One response to “Social Networking and Life-Balance, do we even know what that is? Responding to Angela Stockman”
Hi Tracy! Thanks so much for sharing all of these resources. The conversation you opened around all of this is one that has been tugging at me throughout this year, and I’m finding myself drawn to teachers and administrators and practices that seem to be addressing-at least in part–the whole need for better balance.
For instance, I’ve been noticing that quite a few primary teachers take time-outs from cognitive learning to teach kids simple yoga poses. Our home district–and many surrounding us–have made a commitment to healthy practices by changing menus, discouraging junk food at school, and involving kids in exercise challenges (Nina wears a pedometer every day to track her steps, and she LOVES doing this). They are also doing quite a bit with problem-solving and coaching face-to-face social interactions.

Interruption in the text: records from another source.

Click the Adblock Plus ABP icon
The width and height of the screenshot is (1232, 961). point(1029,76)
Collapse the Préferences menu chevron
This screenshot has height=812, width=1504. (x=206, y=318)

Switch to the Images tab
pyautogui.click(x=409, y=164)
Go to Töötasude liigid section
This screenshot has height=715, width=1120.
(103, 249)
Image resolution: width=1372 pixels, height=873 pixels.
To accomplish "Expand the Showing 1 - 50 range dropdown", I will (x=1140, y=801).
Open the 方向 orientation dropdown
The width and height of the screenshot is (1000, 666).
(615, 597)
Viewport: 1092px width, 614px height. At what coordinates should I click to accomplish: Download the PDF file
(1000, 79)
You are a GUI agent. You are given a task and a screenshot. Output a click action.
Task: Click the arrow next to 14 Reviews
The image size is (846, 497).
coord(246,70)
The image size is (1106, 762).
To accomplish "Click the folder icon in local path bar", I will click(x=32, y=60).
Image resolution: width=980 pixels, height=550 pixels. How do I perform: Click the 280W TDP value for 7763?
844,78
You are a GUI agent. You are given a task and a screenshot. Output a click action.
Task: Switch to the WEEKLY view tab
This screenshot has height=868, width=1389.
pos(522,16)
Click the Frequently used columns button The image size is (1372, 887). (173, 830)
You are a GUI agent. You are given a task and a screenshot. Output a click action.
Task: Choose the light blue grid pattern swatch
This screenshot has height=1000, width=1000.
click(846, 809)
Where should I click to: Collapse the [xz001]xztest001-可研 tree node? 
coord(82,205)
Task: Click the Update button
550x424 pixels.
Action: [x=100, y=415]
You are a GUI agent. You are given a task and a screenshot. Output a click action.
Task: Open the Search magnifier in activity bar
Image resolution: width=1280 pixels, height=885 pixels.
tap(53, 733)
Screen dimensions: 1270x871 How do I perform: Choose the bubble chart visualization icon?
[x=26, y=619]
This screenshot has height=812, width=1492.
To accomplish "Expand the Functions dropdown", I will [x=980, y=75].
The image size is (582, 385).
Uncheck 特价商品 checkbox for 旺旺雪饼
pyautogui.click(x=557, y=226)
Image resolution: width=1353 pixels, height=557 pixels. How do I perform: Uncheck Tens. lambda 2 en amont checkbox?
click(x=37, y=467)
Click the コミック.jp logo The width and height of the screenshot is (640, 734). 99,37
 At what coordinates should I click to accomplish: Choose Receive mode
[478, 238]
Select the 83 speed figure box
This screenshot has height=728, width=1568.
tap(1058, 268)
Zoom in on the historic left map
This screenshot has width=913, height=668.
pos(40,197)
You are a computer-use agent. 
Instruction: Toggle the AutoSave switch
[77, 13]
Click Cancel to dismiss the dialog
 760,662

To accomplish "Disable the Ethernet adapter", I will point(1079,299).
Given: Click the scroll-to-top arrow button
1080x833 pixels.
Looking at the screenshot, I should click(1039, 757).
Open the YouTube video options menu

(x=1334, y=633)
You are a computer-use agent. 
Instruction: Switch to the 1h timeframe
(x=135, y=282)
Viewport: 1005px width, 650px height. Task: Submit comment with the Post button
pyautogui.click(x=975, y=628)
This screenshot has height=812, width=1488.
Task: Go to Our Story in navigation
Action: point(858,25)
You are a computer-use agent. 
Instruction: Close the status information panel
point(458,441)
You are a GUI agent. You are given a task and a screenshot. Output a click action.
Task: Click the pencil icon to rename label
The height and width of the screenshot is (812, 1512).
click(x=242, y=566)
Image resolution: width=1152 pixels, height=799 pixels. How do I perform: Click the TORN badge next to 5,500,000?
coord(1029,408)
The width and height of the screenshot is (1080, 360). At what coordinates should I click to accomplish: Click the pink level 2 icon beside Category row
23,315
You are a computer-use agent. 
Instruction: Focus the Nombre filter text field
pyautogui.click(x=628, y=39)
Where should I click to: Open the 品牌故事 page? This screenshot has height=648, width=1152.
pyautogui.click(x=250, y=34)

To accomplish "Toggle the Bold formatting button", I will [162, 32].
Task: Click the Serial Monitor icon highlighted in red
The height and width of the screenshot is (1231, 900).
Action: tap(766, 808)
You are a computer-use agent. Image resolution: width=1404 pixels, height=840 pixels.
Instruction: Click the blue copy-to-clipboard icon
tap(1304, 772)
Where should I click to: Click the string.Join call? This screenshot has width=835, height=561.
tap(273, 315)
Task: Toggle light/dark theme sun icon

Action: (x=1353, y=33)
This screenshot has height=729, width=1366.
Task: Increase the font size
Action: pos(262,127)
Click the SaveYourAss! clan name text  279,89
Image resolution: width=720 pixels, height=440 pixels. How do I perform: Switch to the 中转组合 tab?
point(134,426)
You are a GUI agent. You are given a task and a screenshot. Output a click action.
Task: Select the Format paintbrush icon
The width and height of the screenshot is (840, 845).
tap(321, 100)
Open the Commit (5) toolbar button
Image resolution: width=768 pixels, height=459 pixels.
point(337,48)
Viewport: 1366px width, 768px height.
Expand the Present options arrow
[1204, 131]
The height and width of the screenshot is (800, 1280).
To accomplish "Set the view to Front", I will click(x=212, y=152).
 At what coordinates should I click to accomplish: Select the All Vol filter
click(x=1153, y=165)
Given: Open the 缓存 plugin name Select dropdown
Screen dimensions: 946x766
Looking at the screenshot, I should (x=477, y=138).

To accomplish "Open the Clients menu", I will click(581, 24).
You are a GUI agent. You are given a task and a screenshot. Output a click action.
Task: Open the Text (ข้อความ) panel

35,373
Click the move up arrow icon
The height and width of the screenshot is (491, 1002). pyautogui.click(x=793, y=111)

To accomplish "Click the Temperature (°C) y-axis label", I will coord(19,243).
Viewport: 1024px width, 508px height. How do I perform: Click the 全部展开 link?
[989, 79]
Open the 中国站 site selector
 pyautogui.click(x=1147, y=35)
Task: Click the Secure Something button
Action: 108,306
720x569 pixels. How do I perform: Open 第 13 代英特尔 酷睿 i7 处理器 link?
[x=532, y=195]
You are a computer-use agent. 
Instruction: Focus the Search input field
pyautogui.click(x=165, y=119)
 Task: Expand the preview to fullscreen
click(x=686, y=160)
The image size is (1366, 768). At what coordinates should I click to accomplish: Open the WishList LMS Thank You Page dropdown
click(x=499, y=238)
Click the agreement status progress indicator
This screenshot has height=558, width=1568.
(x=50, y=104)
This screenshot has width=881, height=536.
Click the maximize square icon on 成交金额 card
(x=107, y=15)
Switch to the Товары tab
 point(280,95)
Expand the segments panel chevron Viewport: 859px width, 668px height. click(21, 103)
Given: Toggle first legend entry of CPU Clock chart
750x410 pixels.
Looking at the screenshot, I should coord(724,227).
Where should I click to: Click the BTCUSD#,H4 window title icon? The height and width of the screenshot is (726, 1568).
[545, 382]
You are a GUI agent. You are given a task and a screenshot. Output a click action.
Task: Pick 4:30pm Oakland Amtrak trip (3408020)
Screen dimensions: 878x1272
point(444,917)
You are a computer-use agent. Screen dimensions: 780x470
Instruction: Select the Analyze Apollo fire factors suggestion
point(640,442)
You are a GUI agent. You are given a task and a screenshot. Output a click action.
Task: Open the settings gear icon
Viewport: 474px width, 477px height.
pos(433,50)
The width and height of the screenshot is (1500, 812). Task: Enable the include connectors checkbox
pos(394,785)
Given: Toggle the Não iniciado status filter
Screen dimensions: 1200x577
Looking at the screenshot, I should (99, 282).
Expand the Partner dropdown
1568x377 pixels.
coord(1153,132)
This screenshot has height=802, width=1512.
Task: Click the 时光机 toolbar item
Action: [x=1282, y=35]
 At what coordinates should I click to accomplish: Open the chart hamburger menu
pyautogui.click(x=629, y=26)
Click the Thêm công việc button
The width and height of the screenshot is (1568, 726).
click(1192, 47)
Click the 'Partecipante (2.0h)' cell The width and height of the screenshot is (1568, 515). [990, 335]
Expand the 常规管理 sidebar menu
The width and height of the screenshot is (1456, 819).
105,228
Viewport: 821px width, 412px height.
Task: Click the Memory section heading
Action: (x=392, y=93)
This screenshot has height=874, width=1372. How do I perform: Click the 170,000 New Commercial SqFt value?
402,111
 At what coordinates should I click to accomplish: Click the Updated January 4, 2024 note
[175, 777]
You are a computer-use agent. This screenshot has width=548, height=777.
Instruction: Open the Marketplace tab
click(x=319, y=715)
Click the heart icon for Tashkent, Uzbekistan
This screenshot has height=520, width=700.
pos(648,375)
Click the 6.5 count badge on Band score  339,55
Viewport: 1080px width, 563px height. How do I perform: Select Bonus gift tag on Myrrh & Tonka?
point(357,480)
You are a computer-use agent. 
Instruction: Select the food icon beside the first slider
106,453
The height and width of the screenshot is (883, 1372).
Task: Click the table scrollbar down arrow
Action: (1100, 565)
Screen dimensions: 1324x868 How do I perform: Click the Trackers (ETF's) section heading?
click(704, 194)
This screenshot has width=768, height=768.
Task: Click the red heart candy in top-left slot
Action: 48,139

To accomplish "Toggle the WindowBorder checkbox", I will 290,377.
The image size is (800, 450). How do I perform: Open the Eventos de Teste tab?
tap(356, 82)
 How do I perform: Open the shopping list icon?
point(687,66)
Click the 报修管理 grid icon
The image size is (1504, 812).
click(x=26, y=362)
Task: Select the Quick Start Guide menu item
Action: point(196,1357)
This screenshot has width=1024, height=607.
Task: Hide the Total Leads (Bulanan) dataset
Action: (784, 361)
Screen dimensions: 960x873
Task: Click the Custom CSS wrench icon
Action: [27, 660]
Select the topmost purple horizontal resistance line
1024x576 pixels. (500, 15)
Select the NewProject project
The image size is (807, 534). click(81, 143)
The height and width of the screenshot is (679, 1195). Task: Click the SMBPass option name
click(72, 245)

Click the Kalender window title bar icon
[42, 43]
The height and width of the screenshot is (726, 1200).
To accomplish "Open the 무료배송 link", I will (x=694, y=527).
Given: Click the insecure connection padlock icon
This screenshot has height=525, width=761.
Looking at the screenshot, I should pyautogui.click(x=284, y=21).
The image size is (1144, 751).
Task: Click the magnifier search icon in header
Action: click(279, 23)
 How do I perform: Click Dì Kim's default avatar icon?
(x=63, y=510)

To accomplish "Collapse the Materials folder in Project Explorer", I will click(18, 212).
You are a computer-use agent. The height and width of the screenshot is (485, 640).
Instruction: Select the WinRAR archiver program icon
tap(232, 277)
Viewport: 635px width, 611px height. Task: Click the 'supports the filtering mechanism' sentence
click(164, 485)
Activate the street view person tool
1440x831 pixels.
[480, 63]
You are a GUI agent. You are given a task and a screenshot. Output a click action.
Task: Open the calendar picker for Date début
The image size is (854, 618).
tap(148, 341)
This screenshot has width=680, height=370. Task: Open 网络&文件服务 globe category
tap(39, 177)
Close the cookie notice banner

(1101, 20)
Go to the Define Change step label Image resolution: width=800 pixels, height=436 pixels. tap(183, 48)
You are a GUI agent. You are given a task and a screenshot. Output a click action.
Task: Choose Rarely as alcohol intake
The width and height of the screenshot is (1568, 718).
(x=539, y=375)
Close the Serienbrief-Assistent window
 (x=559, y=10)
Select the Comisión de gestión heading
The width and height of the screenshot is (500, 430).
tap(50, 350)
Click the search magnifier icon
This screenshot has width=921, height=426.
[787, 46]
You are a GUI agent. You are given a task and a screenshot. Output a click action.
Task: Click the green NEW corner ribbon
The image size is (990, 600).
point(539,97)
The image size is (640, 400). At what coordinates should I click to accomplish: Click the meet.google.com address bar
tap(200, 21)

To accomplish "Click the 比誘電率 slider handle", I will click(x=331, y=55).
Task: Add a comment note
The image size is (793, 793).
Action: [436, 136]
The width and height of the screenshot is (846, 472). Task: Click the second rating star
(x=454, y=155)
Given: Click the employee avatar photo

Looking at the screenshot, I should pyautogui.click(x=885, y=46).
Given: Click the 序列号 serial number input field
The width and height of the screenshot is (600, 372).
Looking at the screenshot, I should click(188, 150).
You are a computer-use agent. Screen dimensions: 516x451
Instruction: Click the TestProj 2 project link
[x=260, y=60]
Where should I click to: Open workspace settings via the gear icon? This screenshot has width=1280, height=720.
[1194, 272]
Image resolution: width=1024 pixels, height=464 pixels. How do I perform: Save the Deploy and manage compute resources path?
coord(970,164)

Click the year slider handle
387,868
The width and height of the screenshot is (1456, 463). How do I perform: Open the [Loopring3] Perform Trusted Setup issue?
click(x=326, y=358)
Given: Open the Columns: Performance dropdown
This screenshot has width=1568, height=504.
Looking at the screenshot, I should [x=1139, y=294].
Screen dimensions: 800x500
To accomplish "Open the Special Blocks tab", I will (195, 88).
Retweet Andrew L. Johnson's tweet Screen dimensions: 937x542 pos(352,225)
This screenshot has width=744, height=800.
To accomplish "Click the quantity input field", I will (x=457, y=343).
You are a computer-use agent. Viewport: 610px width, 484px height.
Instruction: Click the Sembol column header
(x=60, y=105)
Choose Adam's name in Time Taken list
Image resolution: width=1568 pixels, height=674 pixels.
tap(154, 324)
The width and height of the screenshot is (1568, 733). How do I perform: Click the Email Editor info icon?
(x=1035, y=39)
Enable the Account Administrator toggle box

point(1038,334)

What would be exciting is to see kids making the connection between efforts like these and the effect they could have on helping them seek balance beyond the academic setting and especially online.
I understand why districts ban the use of some social networking tools, and from an education standpoint,I’ll admit that I’m still not sure where I stand on that. It doesn’t really matter, though, does it? The kids are engaging in these environments at home, many of them are getting little to no guidance as they do so, and they are struggling to care for themselves and others in ways that might allow them to come back to center–emotionally, spiritually, physically–when they need to.
This is one topic that will continue to interest me. Looking forward to what others might share here and elsewhere.